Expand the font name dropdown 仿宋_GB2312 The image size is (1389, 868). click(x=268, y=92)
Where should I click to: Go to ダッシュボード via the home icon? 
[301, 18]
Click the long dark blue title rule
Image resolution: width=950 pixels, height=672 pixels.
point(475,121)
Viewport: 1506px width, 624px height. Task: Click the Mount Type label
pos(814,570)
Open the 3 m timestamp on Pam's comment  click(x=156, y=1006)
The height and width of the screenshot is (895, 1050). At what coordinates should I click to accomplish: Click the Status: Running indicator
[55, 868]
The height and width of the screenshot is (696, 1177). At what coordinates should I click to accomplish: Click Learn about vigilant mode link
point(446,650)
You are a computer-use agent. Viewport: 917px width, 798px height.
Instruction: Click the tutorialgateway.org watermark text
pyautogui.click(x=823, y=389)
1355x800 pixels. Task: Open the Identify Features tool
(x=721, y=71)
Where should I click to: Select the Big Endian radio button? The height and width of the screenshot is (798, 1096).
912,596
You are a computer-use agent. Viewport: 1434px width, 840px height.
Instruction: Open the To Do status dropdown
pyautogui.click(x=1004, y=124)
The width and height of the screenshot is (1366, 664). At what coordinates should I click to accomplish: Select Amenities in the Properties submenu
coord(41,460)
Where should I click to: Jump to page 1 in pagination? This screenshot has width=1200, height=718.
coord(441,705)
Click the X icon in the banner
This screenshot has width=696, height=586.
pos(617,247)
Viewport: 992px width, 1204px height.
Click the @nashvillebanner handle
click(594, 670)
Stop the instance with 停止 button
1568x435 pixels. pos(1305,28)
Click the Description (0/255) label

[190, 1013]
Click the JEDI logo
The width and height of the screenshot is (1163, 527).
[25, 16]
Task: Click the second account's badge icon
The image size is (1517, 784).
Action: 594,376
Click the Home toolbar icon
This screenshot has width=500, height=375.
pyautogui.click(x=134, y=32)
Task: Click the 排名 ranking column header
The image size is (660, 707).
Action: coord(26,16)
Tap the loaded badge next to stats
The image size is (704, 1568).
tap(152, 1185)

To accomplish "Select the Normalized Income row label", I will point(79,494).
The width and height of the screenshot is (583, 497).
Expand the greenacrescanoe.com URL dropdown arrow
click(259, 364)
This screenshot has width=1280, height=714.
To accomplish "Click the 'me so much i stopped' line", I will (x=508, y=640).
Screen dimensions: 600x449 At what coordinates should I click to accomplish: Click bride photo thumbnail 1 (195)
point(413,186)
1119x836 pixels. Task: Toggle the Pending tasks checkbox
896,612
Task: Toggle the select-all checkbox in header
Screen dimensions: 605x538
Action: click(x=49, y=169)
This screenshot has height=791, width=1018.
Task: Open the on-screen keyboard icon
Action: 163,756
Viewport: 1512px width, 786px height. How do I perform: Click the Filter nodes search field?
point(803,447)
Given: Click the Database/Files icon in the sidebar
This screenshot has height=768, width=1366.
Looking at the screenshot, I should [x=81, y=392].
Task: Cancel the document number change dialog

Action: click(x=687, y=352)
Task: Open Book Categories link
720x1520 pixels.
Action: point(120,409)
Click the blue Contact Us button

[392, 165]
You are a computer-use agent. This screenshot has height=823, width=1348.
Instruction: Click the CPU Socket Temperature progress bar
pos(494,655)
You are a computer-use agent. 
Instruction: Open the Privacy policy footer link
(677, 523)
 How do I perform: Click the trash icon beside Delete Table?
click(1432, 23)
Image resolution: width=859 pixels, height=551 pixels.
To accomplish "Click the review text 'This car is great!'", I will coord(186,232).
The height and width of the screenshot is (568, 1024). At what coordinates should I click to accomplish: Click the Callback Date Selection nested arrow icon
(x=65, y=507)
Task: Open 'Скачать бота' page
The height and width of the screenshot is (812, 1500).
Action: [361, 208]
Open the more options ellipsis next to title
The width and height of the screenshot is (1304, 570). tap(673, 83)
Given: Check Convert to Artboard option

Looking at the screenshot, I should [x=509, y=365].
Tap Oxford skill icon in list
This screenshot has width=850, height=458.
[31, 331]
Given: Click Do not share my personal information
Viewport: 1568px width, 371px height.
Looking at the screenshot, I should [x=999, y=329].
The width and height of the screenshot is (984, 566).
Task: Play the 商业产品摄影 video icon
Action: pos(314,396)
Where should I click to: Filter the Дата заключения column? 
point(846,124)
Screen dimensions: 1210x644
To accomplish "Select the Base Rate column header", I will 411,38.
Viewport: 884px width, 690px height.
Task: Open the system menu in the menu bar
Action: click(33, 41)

====================

Using the data above, repeat exactly the lines that begin at the line with "Instruction: Open the Privacy" and end at the line with "Task: Open 'Скачать бота' page", both ends included.

YOUR RESPONSE:
Instruction: Open the Privacy policy footer link
(677, 523)
 How do I perform: Click the trash icon beside Delete Table?
click(1432, 23)
Image resolution: width=859 pixels, height=551 pixels.
To accomplish "Click the review text 'This car is great!'", I will coord(186,232).
The height and width of the screenshot is (568, 1024). At what coordinates should I click to accomplish: Click the Callback Date Selection nested arrow icon
(x=65, y=507)
Task: Open 'Скачать бота' page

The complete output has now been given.